Filini sottolinea come quella scelta del passato continui a determinare effetti significativi sul presente, manifestandosi concretamente nei costi energetici particolarmente elevati che l’Italia deve affrontare. L’esecutivo guidato da Giorgia Meloni ha dimostrato una chiara determinazione nel riaprire questo dossier rimasto chiuso per troppo tempo, ritenendo prioritario avviare un processo che, sebbene non possa produrre risultati immediati, deve essere intrapreso al più presto possibile.
Il deputato sottolinea inoltre che le tecnologie nucleari contemporanee hanno raggiunto livelli di sviluppo significativamente superiori rispetto al passato, offrendo prospettive concrete e interessanti per una loro implementazione futura nel panorama energetico italiano. Prima di considerare un possibile ritorno alla dipendenza dal gas russo, continua Filini, l’Unione Europea dovrebbe esplorare ulteriormente altre soluzioni alternative per affrontare la questione energetica.
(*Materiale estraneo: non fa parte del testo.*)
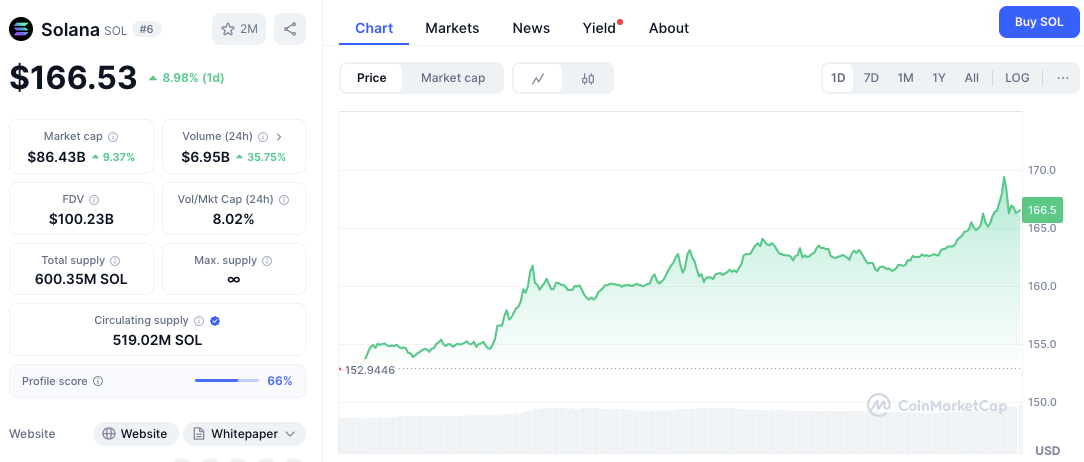Open the Yield tab
The width and height of the screenshot is (1084, 462).
599,28
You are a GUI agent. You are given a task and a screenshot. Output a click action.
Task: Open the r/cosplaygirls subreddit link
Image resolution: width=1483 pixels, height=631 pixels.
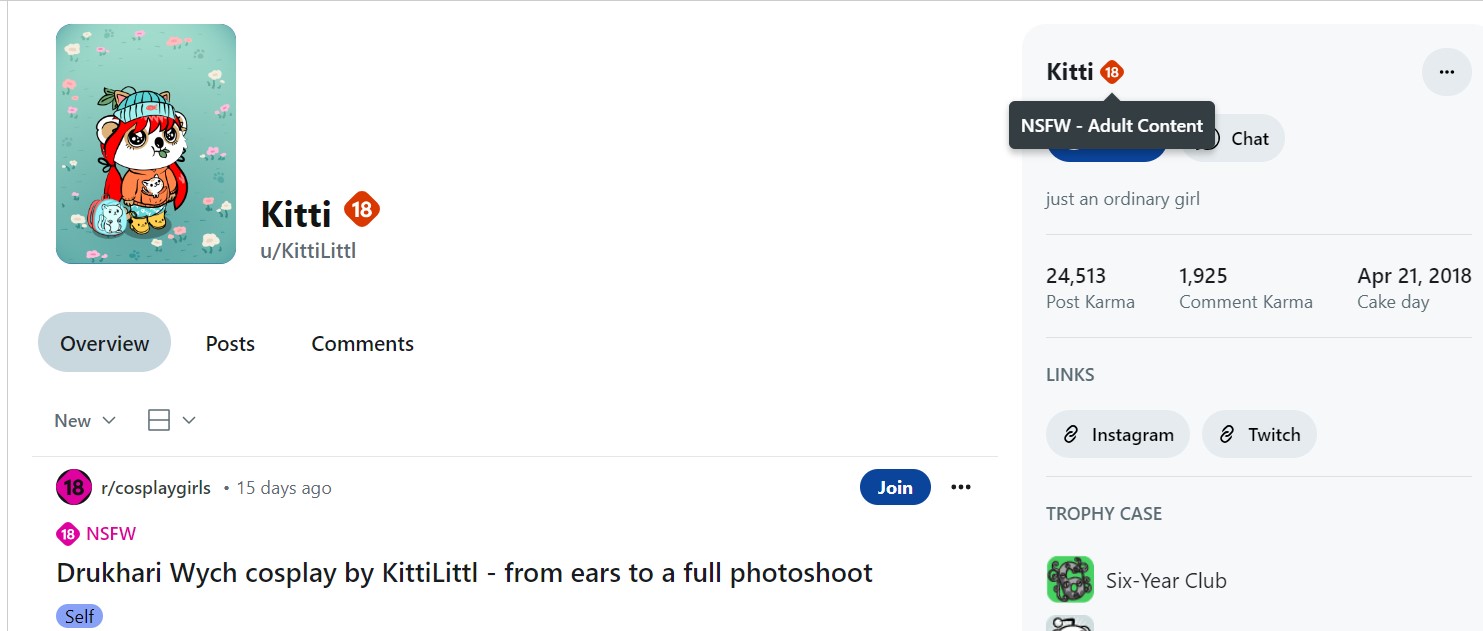[156, 488]
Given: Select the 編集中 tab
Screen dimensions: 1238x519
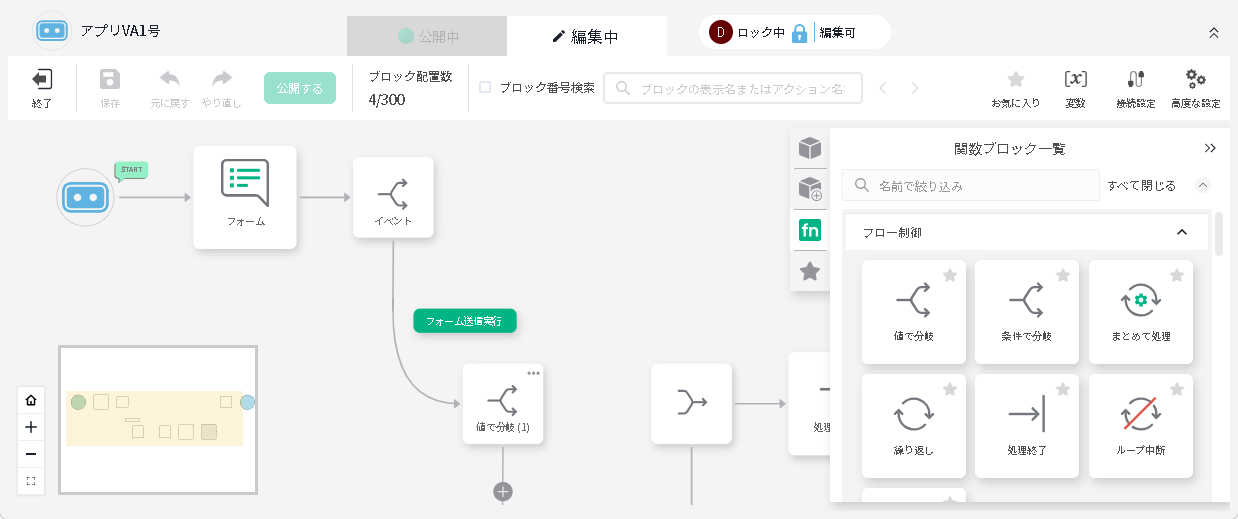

Filini evidenzia l’incompatibilità geopolitica di una simile scelta, considerando che la Russia rimane attualmente coinvolta nel conflitto in Ucraina e quindi non può rappresentare un partner affidabile su cui basare nuovamente la strategia energetica europea, evitando il rischio di finanziare ulteriormente la macchina bellica russa. Il deputato sostiene inoltre la necessità di una revisione critica del Green Deal europeo, affermando che nella sua formulazione attuale penalizza eccessivamente l’industria europea senza produrre effetti reali sulle emissioni globali, considerato che il resto del mondo persiste nei comportamenti inquinanti.
Filini conclude indicando che anche il Patto di Stabilità richiede una rivisitazione complessiva. In un contesto caratterizzato da difficoltà economiche e sfide energetiche significative, ritiene indispensabile adottare approcci dotati di maggiore flessibilità e orientati verso scelte più pragmatiche e realistiche.